Король Этельстан в Нортумбрии, спокойно сообщил епископ, по-прежнему глядя мне в глаза. Он вошел в Эофервик три дня назад. Ода помедлил, как если бы ожидал взрыва возмущения с моей стороны, но я молчал. Король Гутфрит неправильно истолковал наше появление и сбежал.
Неправильно истолковал, значит, протянул я.
Вот именно.
И дал деру от тебя и Этельстана. Прям вот от вас двоих?
Нет, конечно, ответил Ода все тем же спокойным тоном. Нас сопровождали две с лишним тысячи воинов.
Навоевавшись по горло, я хотел жить в Беббанбурге, слушать, как длинные волны разбиваются о берег и как ветер вздыхает над крышей дома. Я понимал, что мне остались считаные годы, но боги милостивы. Мой сын взрослый мужчина и унаследует обширные владения, я до сих пор могу скакать на коне и охотиться, и у меня есть Бенедетта. Темперамент у нее как у перегревшейся на солнышке куницы, это верно, но она преданная и нежная и блеском своим озаряет хмурое беббанбургское небо, и я ее люблю.

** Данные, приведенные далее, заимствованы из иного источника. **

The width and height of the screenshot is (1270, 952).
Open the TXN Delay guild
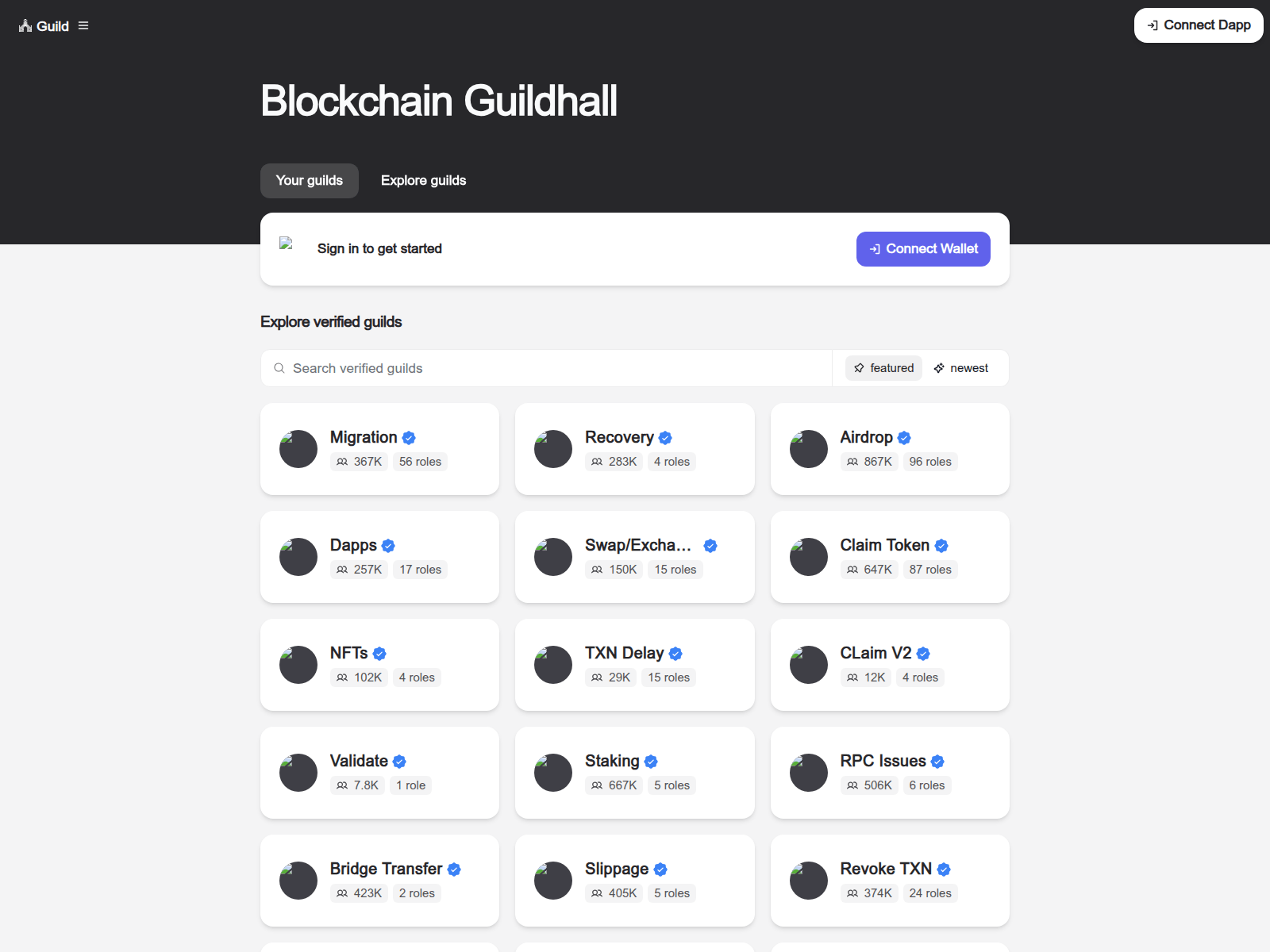click(634, 665)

Две тысячи воинов, ровным голосом повторил я. И теперь ему понадобился я?
Это верно, лорд. Ему нужна твоя помощь.
Он что, сам вторжение организовать не может? Во мне пробуждалась злость.
Это не вторжение, хладнокровно возразил Ода. Просто официальный визит. Обмен любезностями между королями.

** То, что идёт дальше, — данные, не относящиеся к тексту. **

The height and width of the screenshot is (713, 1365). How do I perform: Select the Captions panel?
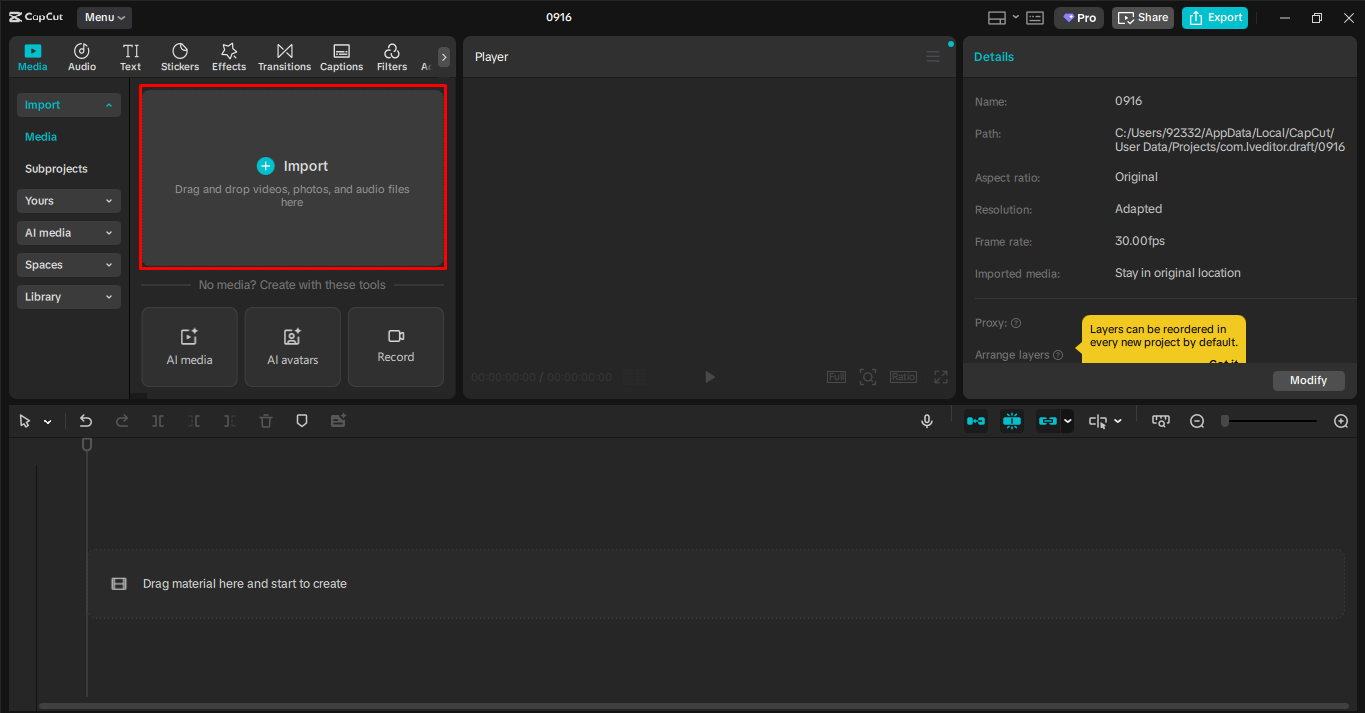pyautogui.click(x=341, y=56)
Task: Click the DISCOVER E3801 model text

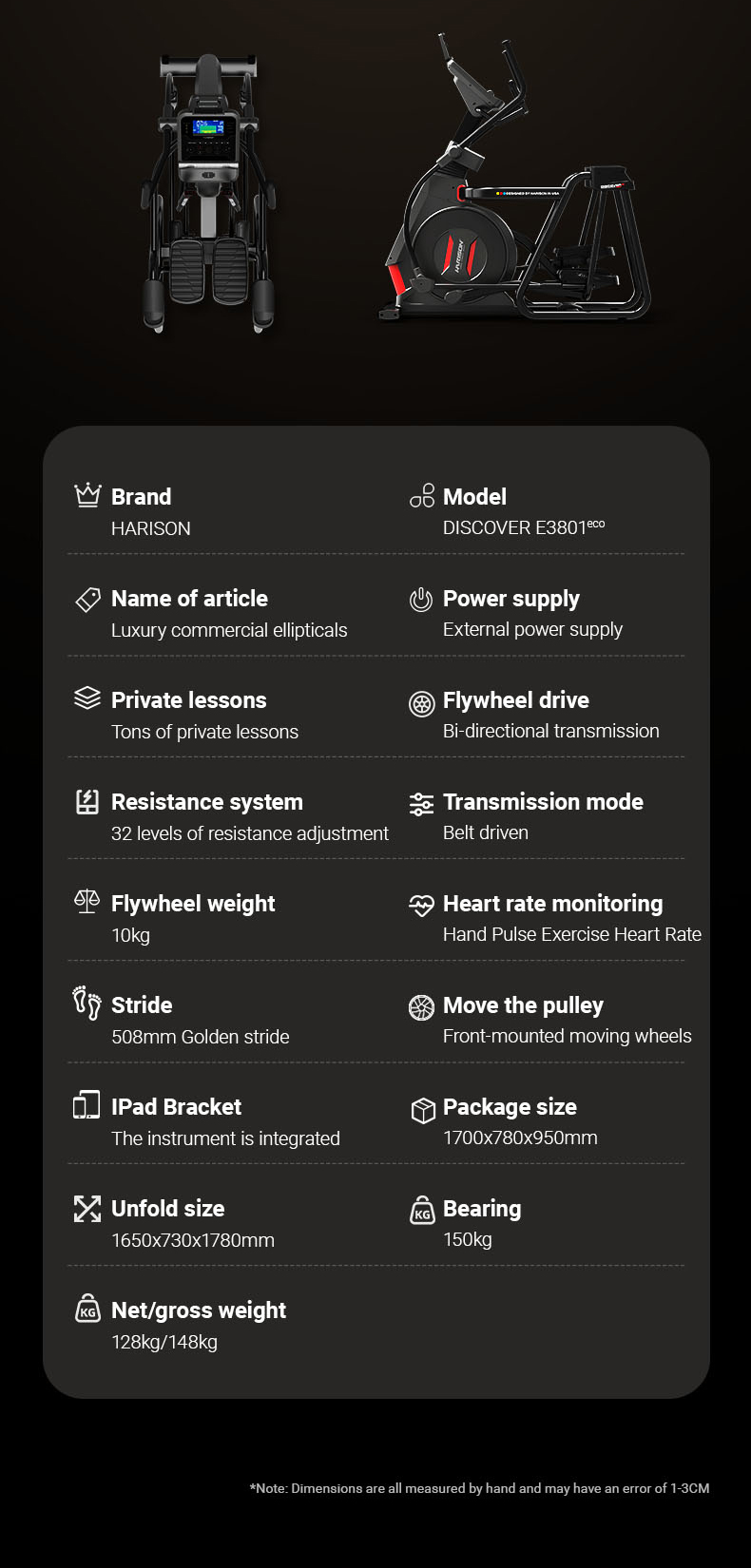Action: point(523,527)

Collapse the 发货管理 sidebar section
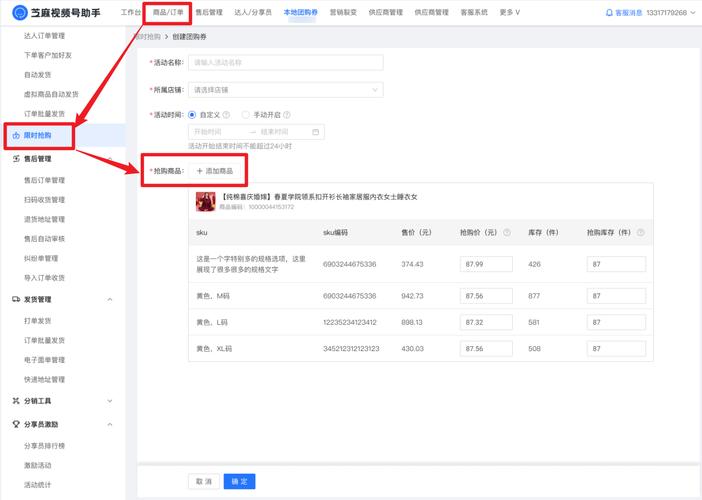[x=110, y=299]
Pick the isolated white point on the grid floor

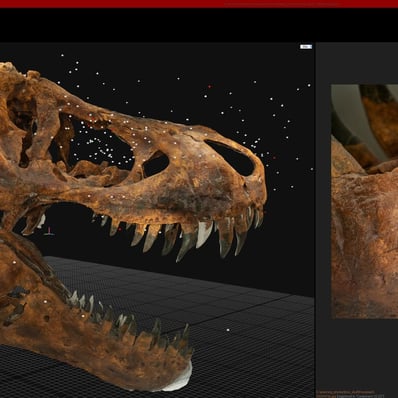click(228, 330)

Дан мог называть это событие как угодно, оно все равно оставалось вторжением.
И я разозлился.
Я бесился, потому что Этельстан поклялся, что никогда не вторгнется в Нортумбрию, пока я жив. И вот он в Эофервике с армией, а я по его просьбе прячусь с восьмьюдесятью тремя воинами за гребнем холма к югу от Беббанбурга. Меня подмывало отказать Оде, посоветовать ему уплыть на своем чертовом корабле обратно в Эофервик и плюнуть Этельстану в лицо. Я чувствовал себя обманутым. Я обеспечил Этельстану трон, но буквально с самого дня битвы под Крепелгейтом он делал вид, что не замечает меня. Я этому только радовался. Я нортумбриец, живу вдали от владений Этельстана, и все, чего я хочу, это чтобы меня оставили в покое. Но в глубине души я понимал, что покоя не будет. Во время моего появления на свет саксонская Британия разделялась на четыре страны: Уэссекс, Мерсию, Восточную Англию и мою родную Нортумбрию. Король Альфред, дед Этельстана, мечтал объединить их все в страну под названием Инглаланд, и эта мечта близилась к воплощению. Этельстан правил Уэссексом, Мерсией и Восточной Англией, оставалась только Нортумбрия. Этельстан дал мне клятву, что не покусится на нее, пока я жив. И вот теперь он вошел во главе армии в мою страну и воззвал ко мне о помощи. В очередной раз. В глубине души я понимал, что Нортумбрия обречена либо Этельстан получит ее, либо Константин присоединит к своим землям. И пусть уж лучше это будут люди одного со мной языка, саксонского, который мы называем энглийским. Вот поэтому я и повел за собой из Беббанбурга восемьдесят три воина, чтобы устроить засаду на короля Гутфрита Нортумбрийского, бежавшего от вторжения Этельстана. Солнце стояло высоко и припекало, день выдался тихий.